Confused, baffled, worried, staggered as we have all been by the tumult, I do feel that we are still at the beginning of the beginning of this finance and banking crisis.
How do I know? Well, no-one KNOWS anything at all about the financial contagion that has swept Europe and now infected every stock market in the world. 7 per cent the average fall today or thereabouts, as I write.
Confidence has collapsed, shares in banks and other financial institutions appear to be in free fall... Iceland has suspended trading in financial stocks, the Russians have shut their market twice after it fell a staggering 15 per cent - poor oligarchs (not yet, I suspect)!

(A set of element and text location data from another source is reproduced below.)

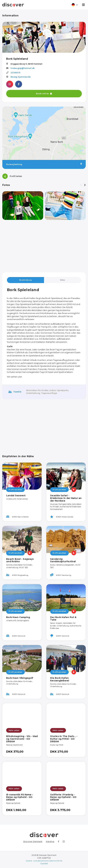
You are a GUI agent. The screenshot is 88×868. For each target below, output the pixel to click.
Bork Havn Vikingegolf (20, 678)
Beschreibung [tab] (25, 280)
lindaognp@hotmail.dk (23, 68)
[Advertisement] (44, 246)
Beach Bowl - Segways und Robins (20, 560)
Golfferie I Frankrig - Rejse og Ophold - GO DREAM (63, 797)
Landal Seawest (16, 495)
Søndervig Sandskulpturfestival (63, 560)
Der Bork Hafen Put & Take (63, 619)
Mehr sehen (14, 730)
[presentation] (81, 185)
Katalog (50, 841)
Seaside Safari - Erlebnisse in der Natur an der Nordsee (66, 498)
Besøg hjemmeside (21, 77)
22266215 (16, 72)
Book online (44, 93)
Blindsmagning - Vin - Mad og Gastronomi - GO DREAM (22, 739)
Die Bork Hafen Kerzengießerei (60, 679)
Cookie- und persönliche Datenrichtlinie (44, 861)
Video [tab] (62, 280)
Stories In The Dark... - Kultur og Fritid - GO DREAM (64, 739)
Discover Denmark (33, 841)
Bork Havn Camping (18, 617)
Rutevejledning (44, 164)
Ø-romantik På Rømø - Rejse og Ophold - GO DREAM (20, 797)
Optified (44, 863)
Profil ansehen (16, 490)
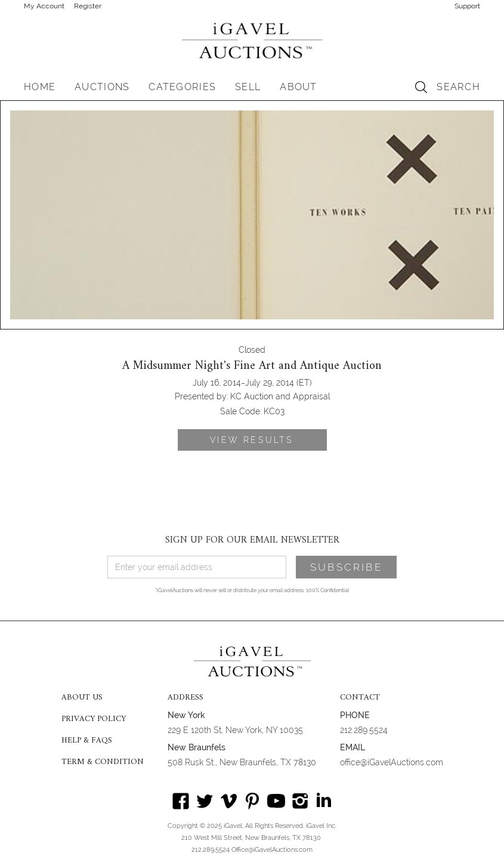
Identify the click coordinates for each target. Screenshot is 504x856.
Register (88, 6)
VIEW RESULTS (252, 440)
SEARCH (458, 87)
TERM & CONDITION (103, 762)
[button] (102, 87)
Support (467, 6)
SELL (248, 87)
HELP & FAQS (86, 741)
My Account (44, 6)
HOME (39, 87)
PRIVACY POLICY (94, 719)
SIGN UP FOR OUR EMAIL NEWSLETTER (252, 540)
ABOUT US (82, 698)
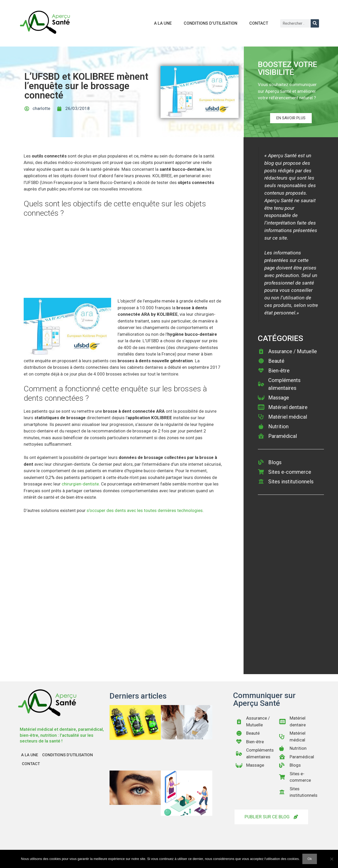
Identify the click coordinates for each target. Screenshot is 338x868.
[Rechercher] (315, 23)
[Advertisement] (122, 259)
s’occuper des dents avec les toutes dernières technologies (145, 510)
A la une (163, 23)
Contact (259, 23)
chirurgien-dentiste (80, 484)
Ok (310, 859)
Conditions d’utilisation (210, 23)
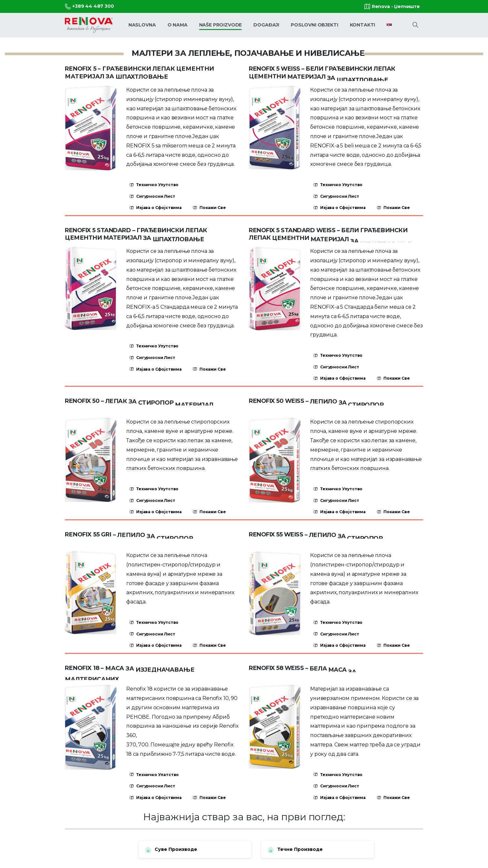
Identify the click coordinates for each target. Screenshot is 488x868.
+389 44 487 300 (89, 6)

You saw it on Channel 4 News first: here
The cause? There is no natural, organic method by which banks can re-capitalise. Worse, no-one trusts any of them. Further, the reason they don't trust them is because they don't KNOW how bad their situation is. And if they do know, they may take fright about being open about it.
Take the German Hypo real estate bank. In deep trouble, the Germans managed to come up with a rescue plan last week - only to then have the bank ringing up over the weekend to say they had found another black hole of 25 billion euros.
This prompted German Chancellor Merkel last night to follow Ireland in declaring all savings guaranteed.
Only, it wasn't really clear if she had indeed followed the Irish route, or done something similar but different. Now she has had to clarify the position - or row back, perhaps - saying they will do everything they can to ensure no-one loses their savings. Which sounds more of a political guarantee than a formal specific mechanism.
The fear is that this catastrophe is heading 1929-wards. If it runs out of control, at risk would be the high street, pensions, savings - the lot. Politicians appear powerless to do enough to contain it - what are their options? We are riding the rollercoaster, at seven.
Watch today's Commons statement by Alistair Darling: here
CHALLENGING CORRUPTION
Also tonight, from Afghanistan, the story of the 30-year-old reporter who has challenged the corruption that is wrapped around the Afghan government and its associated warlords. She has been the subject of endless death threats, has intervened to protect rape victims and much else. She receives a top human rights award in London tonight. Sue Turton has been talking to her.
TAP RAP
Starbucks leaves the tap running in the interests of hygiene, but every day loses the equivalent amount that it takes to provide water for the entire population of Namibia.
WATER PLAY
And Nicholas Glass has been to see the most celebrated new playwright of his age, a 27-year-old black American who is flooding the Young Vic with water (do Starbucks know?).
But in truth, tonight is crash night, at seven, on four.
AND ON MORE4 NEWS WITH KYLIE MORRIS
And from Kylie Morris on More4 News: Boom bang-a-bust. Europe has shown a level of disunity over the current financial crisis rarely seen outside the Eurovision song contest.
So we've decided to rank some the main competitors Eurovision-style - will Angela Merkel's verbal guarantee for savers swing our in-house economic judge, or will her mixed message and the failings of Hypo bank make it "l'Allemagne, nul points"?